President Trump entered office with a mission to clean up federal spending. He promised to “cut waste, fraud, and abuse everywhere that we can find it—and there’s plenty of it.”

In his first weeks, he removed several senior officials and gave the Department of Government Efficiency (DOGE) free reign to review federal contracts, eliminate wasteful programs, and reduce bureaucratic inefficiency.

The administration has criticised former President Joe Biden’s record on spending, pointing to what it describes as years of undetected overpayments and unchecked fraud.

In 2023 alone, the Biden Administration reported an estimated $236 billion in improper payments caused by overpayments, inaccurate recordkeeping, and fraud.

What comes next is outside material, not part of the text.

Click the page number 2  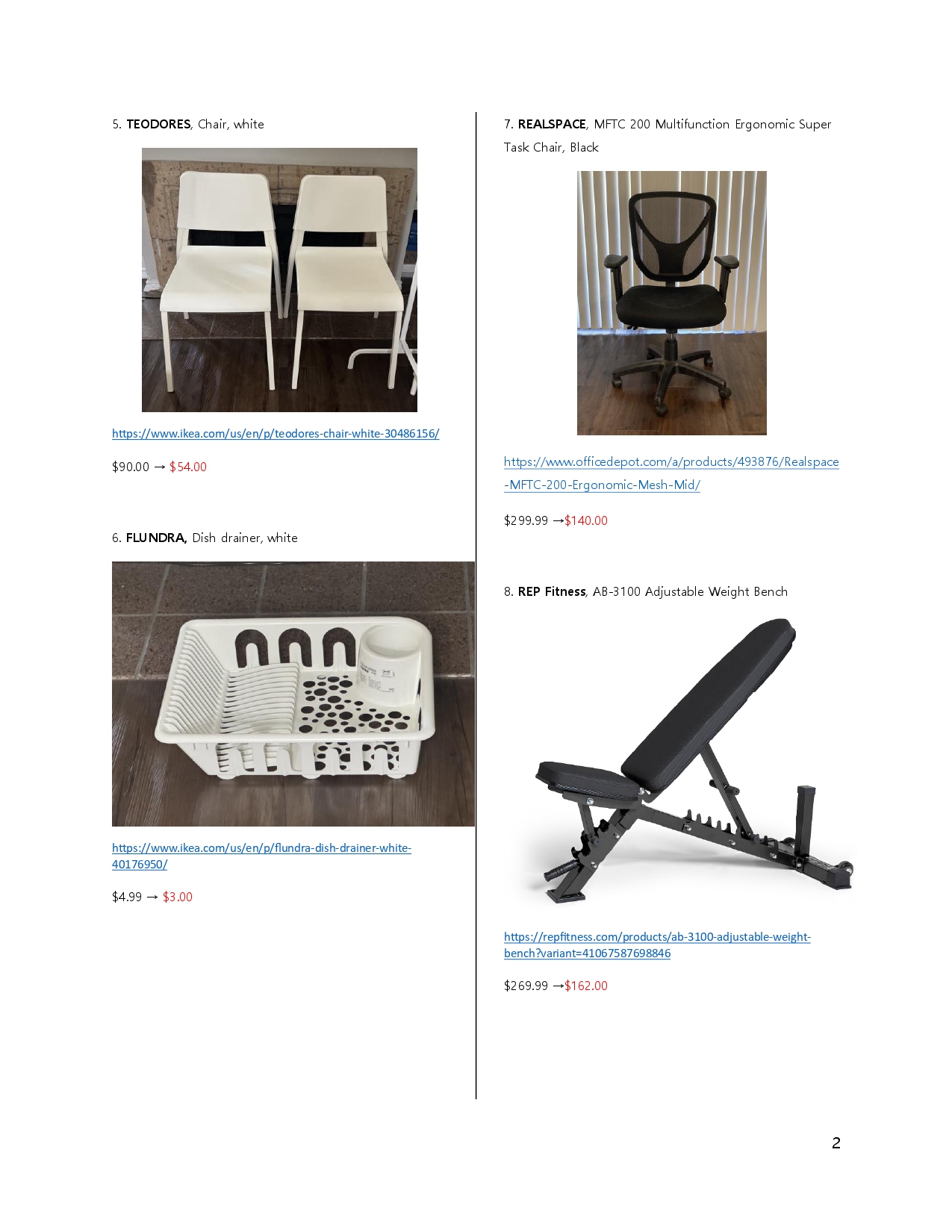click(836, 1143)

About 74 percent of those errors were overpayments, including some issued to deceased individuals. Over four years, improper payments totaled more than $925 billion.

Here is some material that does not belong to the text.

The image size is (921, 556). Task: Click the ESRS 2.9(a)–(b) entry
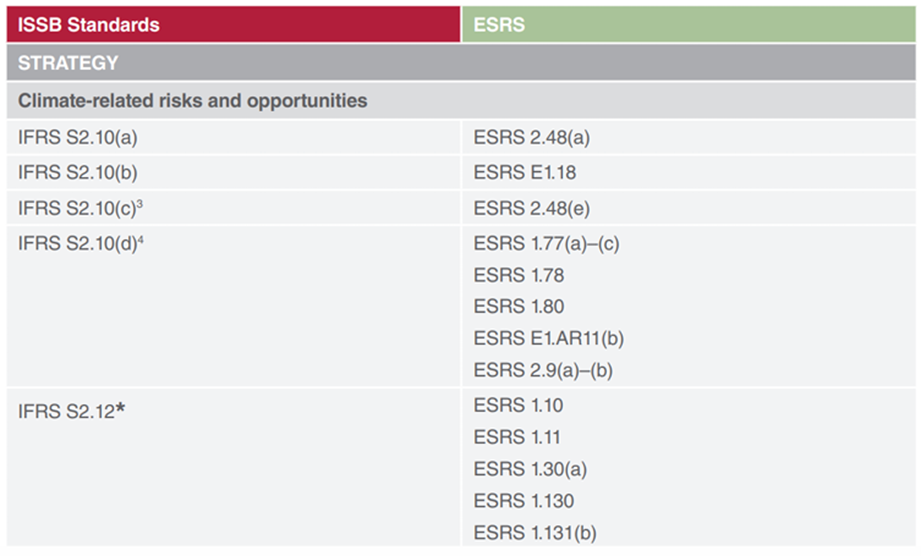543,370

Federal agencies have since begun canceling or scaling back contracts identified as wasteful. In an X post on Nov. 8, 2025, DOGE said 67 contracts valued at $1.4 billion were terminated over a five-day period, generating an estimated $648 million in taxpayer savings.

The canceled agreements included a $54,000 State Department “Leader as a Coach” course, a $456,000 U.S. Agency for Global Media contract for round-the-clock FM broadcasting in Juba, South Sudan, and a $1.3 million education contract in Botswana.

On Jan. 10, 2026, DOGE announced another round of cuts, stating: “Over the last 5 days, agencies terminated and descoped 42 wasteful contracts with a ceiling value of $1.5B and savings of $269M, including a $1.2M Millennium Challenge Corp. DEI professional services contract for a ‘DCO Gender and Social Inclusion Director Full Time.’”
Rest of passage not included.